Car 60 program launching next week

FORT ST. JOHN, B.C. – The Fort St. John RCMP’s Car 60 unit will be up and running next week, according to Detachment Commander Insp. Tony Hanson.

Speaking to the District of Taylor council on Monday for their annual update, Hansen described the program and confirmed that it was about to launch after a year of work.

Car 60 units are partnerships between police and mental health workers, often psychiatric nurses, who “work hand in glove” with the officers and attend mental health calls alongside them, according to Hansen’s presentation to the District council.

Where bigger centres have full Car 60 teams, the partnership in Fort St. John will not hire extra officers and instead operate as a hybrid unit.

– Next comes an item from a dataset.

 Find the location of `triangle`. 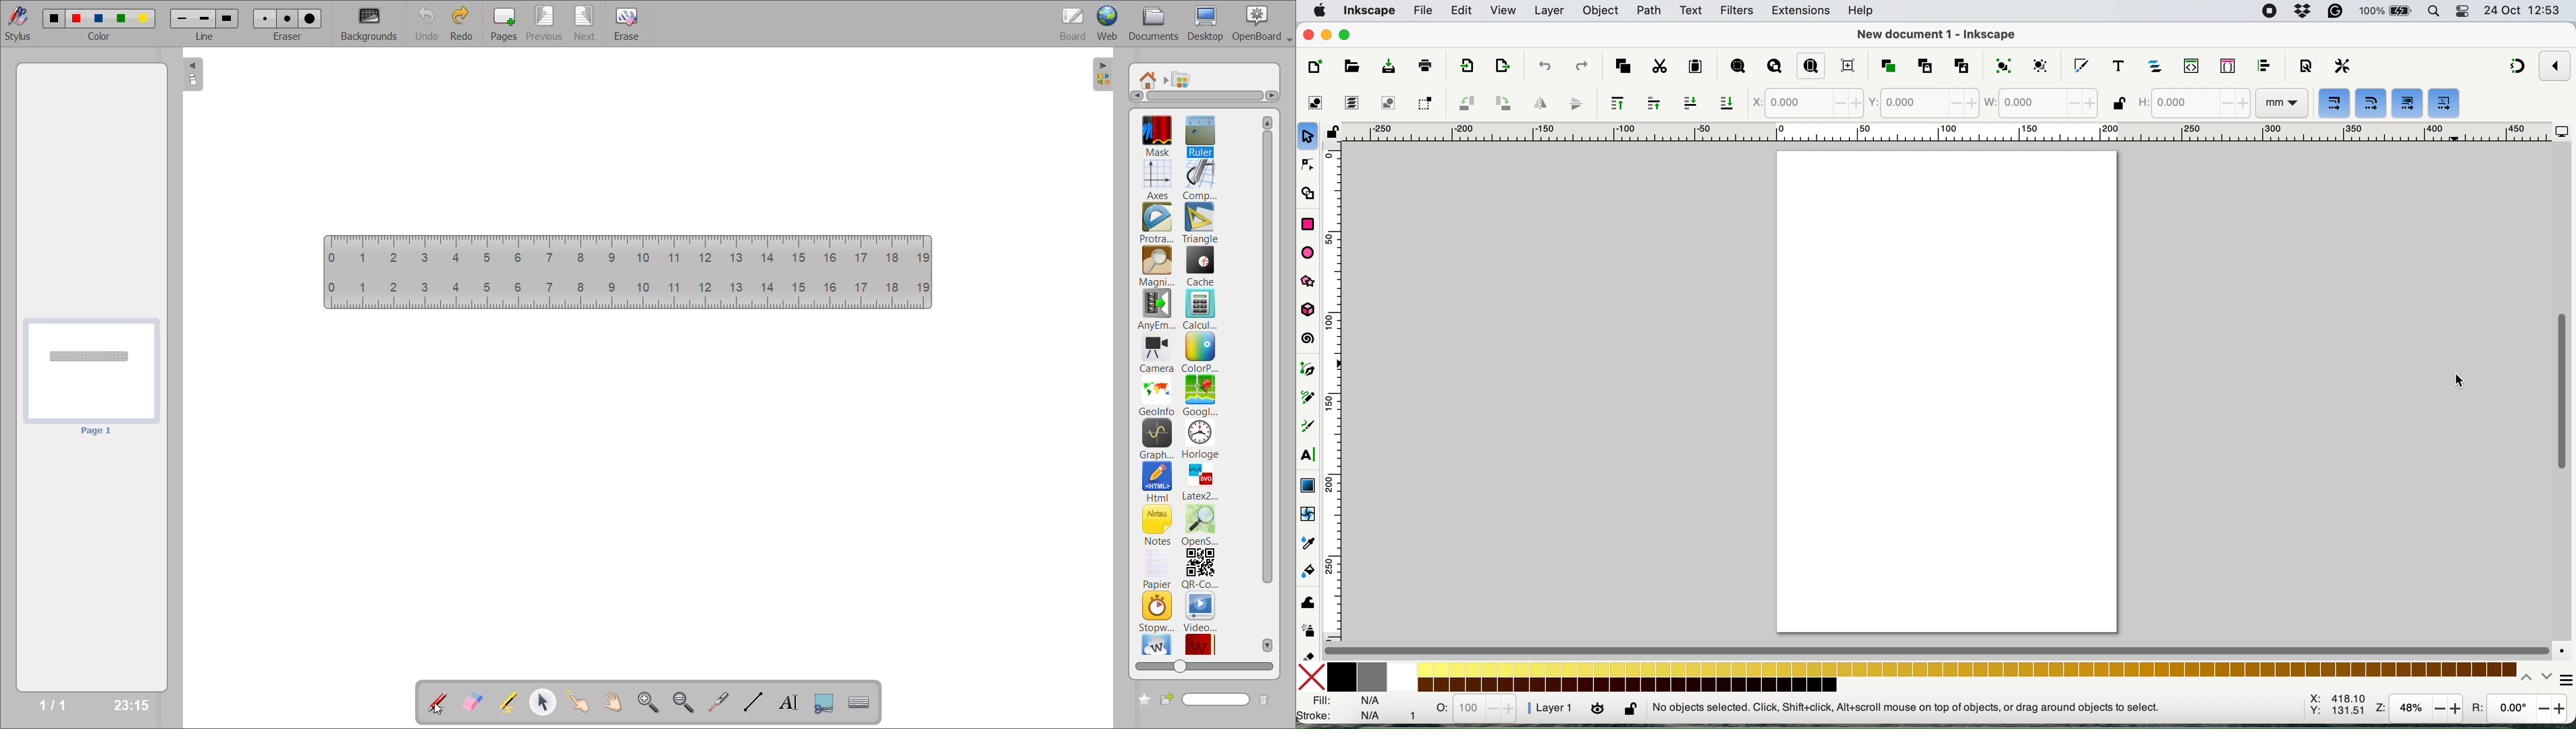

triangle is located at coordinates (1200, 223).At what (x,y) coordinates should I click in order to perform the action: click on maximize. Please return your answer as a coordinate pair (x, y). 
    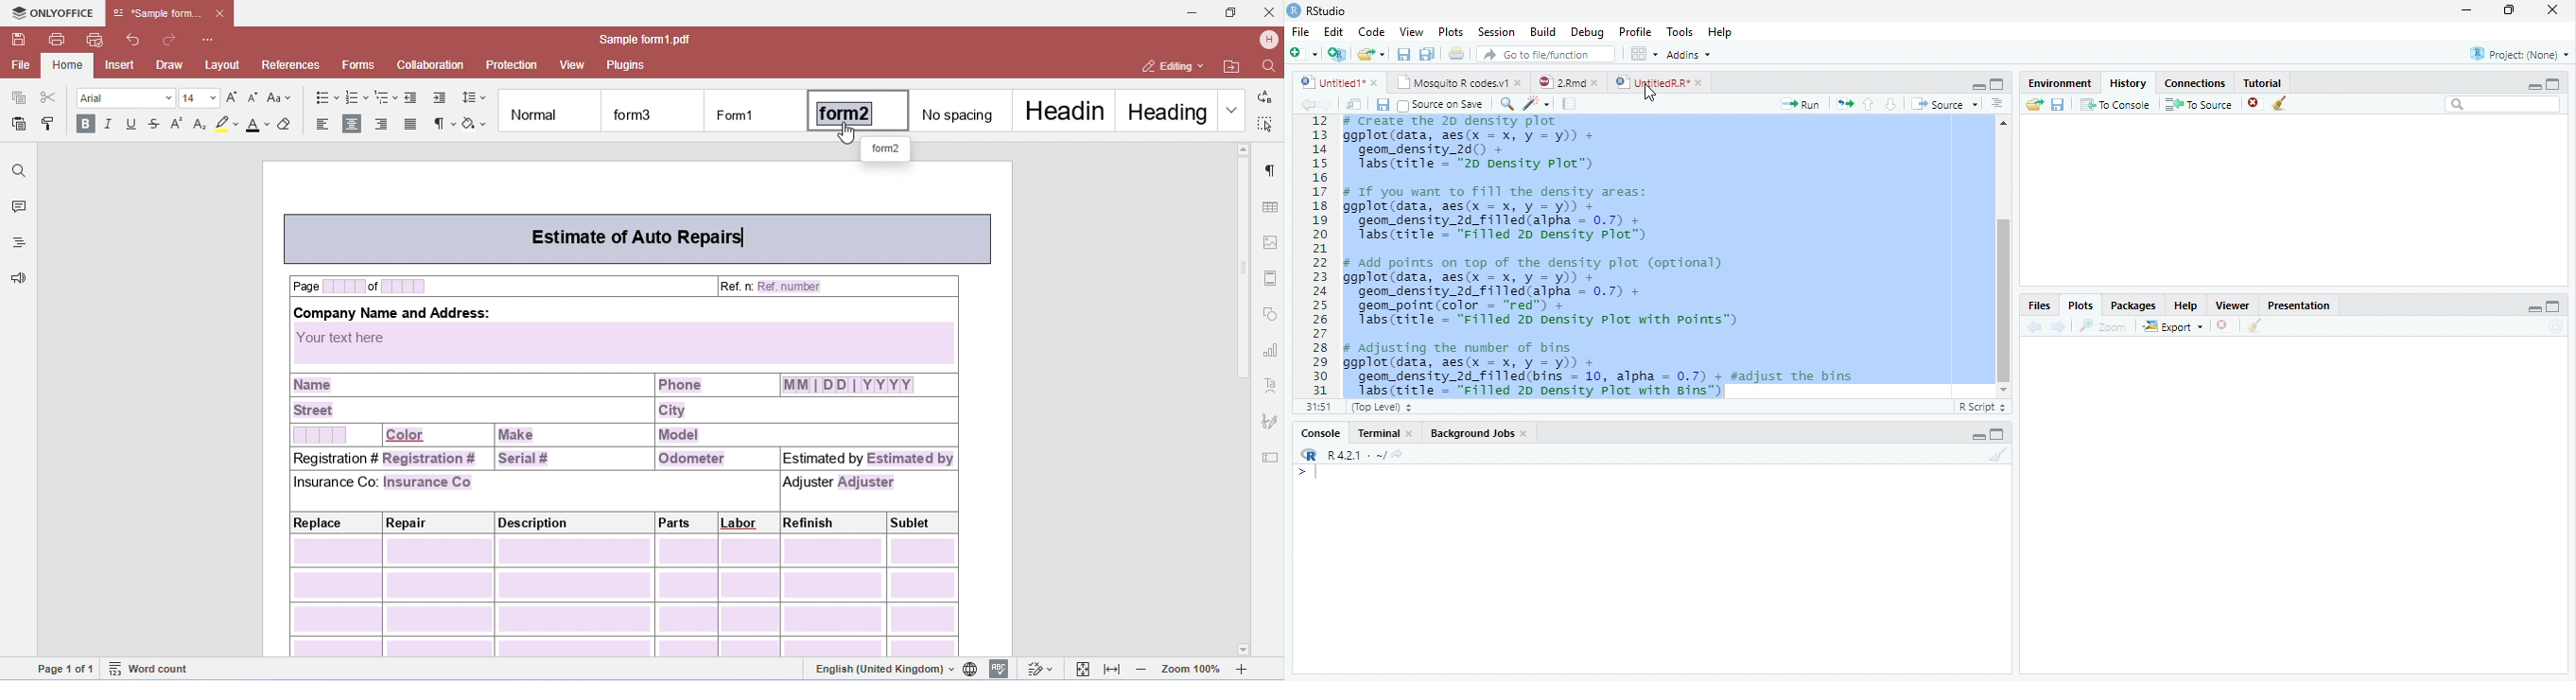
    Looking at the image, I should click on (1997, 83).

A psychiatric nurse with Northern Health, a member of the intensive case management team with a background in addiction, will be joining the Car 60 team for the start of the partnership, Hansen said. He has also discussed plans to grow the program after its first year elsewhere.

According the RCMP in a press release, the person working with Car 60 is a mental health worker. Northern Health called the person a mental health clinician in this tweet.

The worker will be available during the day on their shift to attend calls, according to the inspector. “So if we get a call,” Hansen explained, “One of the general duty members, the frontline members, will call her and say, ‘this is what we have.’ They’ll pick her up. She will come to the call.”

The inclusion of mental health professionals brings their experience to the field, as well as their access to healthcare tools like patient histories and medications and their trained ability to communicate with a patient. “She speaks the right language, with her knowledge—and she speaks the right language with their physicians,” Hansen said.

Car 60 also improves policing in other areas by keeping officers “on the road.” Previously, an officer would bring a mental health patient to an emergency room and wait with them to be seen by a physician—taking RCMP officers out of commission for hours at a time.

Keeping officers in the field and using the expertise that mental health professionals bring to it are key parts of Car 60 programs, and have been for the decade that other detachments have been using them. Hansen oversaw a Car 60 operation in Prince George before his arrival in the Peace region.

“These units attend these [mental health] calls instead of just sending frontline police officers,” Hansen explained. “We are not mental health workers. We are not social workers.”

That recognition of a limitation police face and the need it creates for communities is the purpose that Car 60 serves.

“So we formed these units and they’ve been very successful in deescalating, in successful outcomes.”